▶ **WHAT TO WORK ON**:
Copy each entry exactly, leaving nothing out.

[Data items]
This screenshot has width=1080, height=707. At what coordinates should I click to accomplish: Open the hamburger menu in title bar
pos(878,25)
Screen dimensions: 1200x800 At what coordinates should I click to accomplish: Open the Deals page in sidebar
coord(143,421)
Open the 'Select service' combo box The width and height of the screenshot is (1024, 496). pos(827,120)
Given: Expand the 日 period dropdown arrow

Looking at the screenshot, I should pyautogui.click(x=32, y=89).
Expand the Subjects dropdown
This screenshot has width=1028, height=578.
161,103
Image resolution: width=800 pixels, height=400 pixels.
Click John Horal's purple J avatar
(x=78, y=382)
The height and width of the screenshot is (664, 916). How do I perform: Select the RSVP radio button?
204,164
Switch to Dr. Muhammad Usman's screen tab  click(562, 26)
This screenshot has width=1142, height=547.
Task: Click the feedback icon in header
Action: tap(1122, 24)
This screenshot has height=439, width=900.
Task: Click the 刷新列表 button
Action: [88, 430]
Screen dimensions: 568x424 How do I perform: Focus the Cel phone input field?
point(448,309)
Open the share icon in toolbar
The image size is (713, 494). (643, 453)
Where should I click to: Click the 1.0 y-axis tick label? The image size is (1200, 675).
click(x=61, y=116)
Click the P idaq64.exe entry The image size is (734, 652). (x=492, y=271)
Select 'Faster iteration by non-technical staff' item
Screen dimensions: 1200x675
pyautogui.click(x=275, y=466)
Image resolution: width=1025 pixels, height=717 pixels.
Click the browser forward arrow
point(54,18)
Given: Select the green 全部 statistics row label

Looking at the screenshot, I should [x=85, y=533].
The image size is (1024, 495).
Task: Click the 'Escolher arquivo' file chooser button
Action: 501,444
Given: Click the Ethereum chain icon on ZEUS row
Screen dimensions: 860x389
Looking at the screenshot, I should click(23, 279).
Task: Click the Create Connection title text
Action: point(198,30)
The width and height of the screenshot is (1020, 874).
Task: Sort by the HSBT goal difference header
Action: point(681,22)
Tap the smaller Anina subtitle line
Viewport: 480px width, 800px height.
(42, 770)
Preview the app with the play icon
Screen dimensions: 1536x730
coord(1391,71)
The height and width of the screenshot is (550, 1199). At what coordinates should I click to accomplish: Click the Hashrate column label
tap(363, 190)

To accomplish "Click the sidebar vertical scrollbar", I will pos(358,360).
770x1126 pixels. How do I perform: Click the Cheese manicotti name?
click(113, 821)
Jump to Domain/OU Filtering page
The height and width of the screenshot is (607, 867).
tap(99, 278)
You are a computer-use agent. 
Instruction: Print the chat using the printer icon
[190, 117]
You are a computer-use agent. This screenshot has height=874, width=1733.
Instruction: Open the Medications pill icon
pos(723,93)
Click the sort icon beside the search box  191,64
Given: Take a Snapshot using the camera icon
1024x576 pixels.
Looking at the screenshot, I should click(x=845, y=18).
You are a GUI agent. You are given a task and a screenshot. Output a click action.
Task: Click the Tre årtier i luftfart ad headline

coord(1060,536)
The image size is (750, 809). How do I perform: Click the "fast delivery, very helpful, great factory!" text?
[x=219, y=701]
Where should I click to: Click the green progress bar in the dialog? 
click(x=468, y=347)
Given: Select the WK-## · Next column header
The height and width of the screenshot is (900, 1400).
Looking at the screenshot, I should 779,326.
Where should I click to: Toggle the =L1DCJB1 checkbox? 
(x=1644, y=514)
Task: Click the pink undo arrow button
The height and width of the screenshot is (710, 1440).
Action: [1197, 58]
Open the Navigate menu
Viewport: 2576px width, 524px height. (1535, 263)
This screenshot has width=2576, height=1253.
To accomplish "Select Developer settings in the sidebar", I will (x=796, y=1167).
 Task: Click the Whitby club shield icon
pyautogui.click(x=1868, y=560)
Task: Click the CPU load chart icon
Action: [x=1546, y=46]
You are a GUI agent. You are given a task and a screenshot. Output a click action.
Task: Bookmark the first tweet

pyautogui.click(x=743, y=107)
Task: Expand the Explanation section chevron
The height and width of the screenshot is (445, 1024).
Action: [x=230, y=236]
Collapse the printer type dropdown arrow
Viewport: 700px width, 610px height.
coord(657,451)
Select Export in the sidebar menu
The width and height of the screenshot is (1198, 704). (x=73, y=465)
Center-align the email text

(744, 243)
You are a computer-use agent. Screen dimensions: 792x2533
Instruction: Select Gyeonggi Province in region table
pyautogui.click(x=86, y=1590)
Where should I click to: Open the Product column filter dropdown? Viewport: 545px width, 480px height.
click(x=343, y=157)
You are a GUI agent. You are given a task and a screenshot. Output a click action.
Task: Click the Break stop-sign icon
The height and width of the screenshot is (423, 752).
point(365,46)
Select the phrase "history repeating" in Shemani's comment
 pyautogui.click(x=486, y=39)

▶ **EXPECTED OUTPUT**:
This screenshot has width=1080, height=707. At what coordinates should I click to accomplish: Open the hamburger menu in title bar
pos(878,25)
Screen dimensions: 1200x800 At what coordinates should I click to accomplish: Open the Deals page in sidebar
coord(143,421)
Open the 'Select service' combo box The width and height of the screenshot is (1024, 496). pos(827,120)
Given: Expand the 日 period dropdown arrow

Looking at the screenshot, I should pyautogui.click(x=32, y=89).
Expand the Subjects dropdown
This screenshot has width=1028, height=578.
161,103
Image resolution: width=800 pixels, height=400 pixels.
Click John Horal's purple J avatar
(x=78, y=382)
The height and width of the screenshot is (664, 916). How do I perform: Select the RSVP radio button?
204,164
Switch to Dr. Muhammad Usman's screen tab  click(562, 26)
This screenshot has width=1142, height=547.
Task: Click the feedback icon in header
Action: tap(1122, 24)
This screenshot has height=439, width=900.
Task: Click the 刷新列表 button
Action: [88, 430]
Screen dimensions: 568x424 How do I perform: Focus the Cel phone input field?
point(448,309)
Open the share icon in toolbar
The image size is (713, 494). (643, 453)
Where should I click to: Click the 1.0 y-axis tick label? The image size is (1200, 675).
click(x=61, y=116)
Click the P idaq64.exe entry The image size is (734, 652). (x=492, y=271)
Select 'Faster iteration by non-technical staff' item
Screen dimensions: 1200x675
pyautogui.click(x=275, y=466)
Image resolution: width=1025 pixels, height=717 pixels.
Click the browser forward arrow
point(54,18)
Given: Select the green 全部 statistics row label

Looking at the screenshot, I should [x=85, y=533].
The image size is (1024, 495).
Task: Click the 'Escolher arquivo' file chooser button
Action: 501,444
Given: Click the Ethereum chain icon on ZEUS row
Screen dimensions: 860x389
Looking at the screenshot, I should click(23, 279).
Task: Click the Create Connection title text
Action: point(198,30)
The width and height of the screenshot is (1020, 874).
Task: Sort by the HSBT goal difference header
Action: point(681,22)
Tap the smaller Anina subtitle line
Viewport: 480px width, 800px height.
(42, 770)
Preview the app with the play icon
Screen dimensions: 1536x730
coord(1391,71)
The height and width of the screenshot is (550, 1199). At what coordinates should I click to accomplish: Click the Hashrate column label
tap(363, 190)

To accomplish "Click the sidebar vertical scrollbar", I will pos(358,360).
770x1126 pixels. How do I perform: Click the Cheese manicotti name?
click(113, 821)
Jump to Domain/OU Filtering page
The height and width of the screenshot is (607, 867).
tap(99, 278)
You are a computer-use agent. 
Instruction: Print the chat using the printer icon
[190, 117]
You are a computer-use agent. This screenshot has height=874, width=1733.
Instruction: Open the Medications pill icon
pos(723,93)
Click the sort icon beside the search box  191,64
Given: Take a Snapshot using the camera icon
1024x576 pixels.
Looking at the screenshot, I should click(x=845, y=18).
You are a GUI agent. You are given a task and a screenshot. Output a click action.
Task: Click the Tre årtier i luftfart ad headline

coord(1060,536)
The image size is (750, 809). How do I perform: Click the "fast delivery, very helpful, great factory!" text?
[x=219, y=701]
Where should I click to: Click the green progress bar in the dialog? 
click(x=468, y=347)
Given: Select the WK-## · Next column header
The height and width of the screenshot is (900, 1400).
Looking at the screenshot, I should 779,326.
Where should I click to: Toggle the =L1DCJB1 checkbox? 
(x=1644, y=514)
Task: Click the pink undo arrow button
The height and width of the screenshot is (710, 1440).
Action: [1197, 58]
Open the Navigate menu
Viewport: 2576px width, 524px height. (1535, 263)
This screenshot has width=2576, height=1253.
To accomplish "Select Developer settings in the sidebar", I will (x=796, y=1167).
 Task: Click the Whitby club shield icon
pyautogui.click(x=1868, y=560)
Task: Click the CPU load chart icon
Action: [x=1546, y=46]
You are a GUI agent. You are given a task and a screenshot. Output a click action.
Task: Bookmark the first tweet

pyautogui.click(x=743, y=107)
Task: Expand the Explanation section chevron
The height and width of the screenshot is (445, 1024).
Action: [x=230, y=236]
Collapse the printer type dropdown arrow
Viewport: 700px width, 610px height.
coord(657,451)
Select Export in the sidebar menu
The width and height of the screenshot is (1198, 704). (x=73, y=465)
Center-align the email text

(744, 243)
You are a computer-use agent. Screen dimensions: 792x2533
Instruction: Select Gyeonggi Province in region table
pyautogui.click(x=86, y=1590)
Where should I click to: Open the Product column filter dropdown? Viewport: 545px width, 480px height.
click(x=343, y=157)
You are a GUI agent. You are given a task and a screenshot. Output a click action.
Task: Click the Break stop-sign icon
The height and width of the screenshot is (423, 752).
point(365,46)
Select the phrase "history repeating" in Shemani's comment
 pyautogui.click(x=486, y=39)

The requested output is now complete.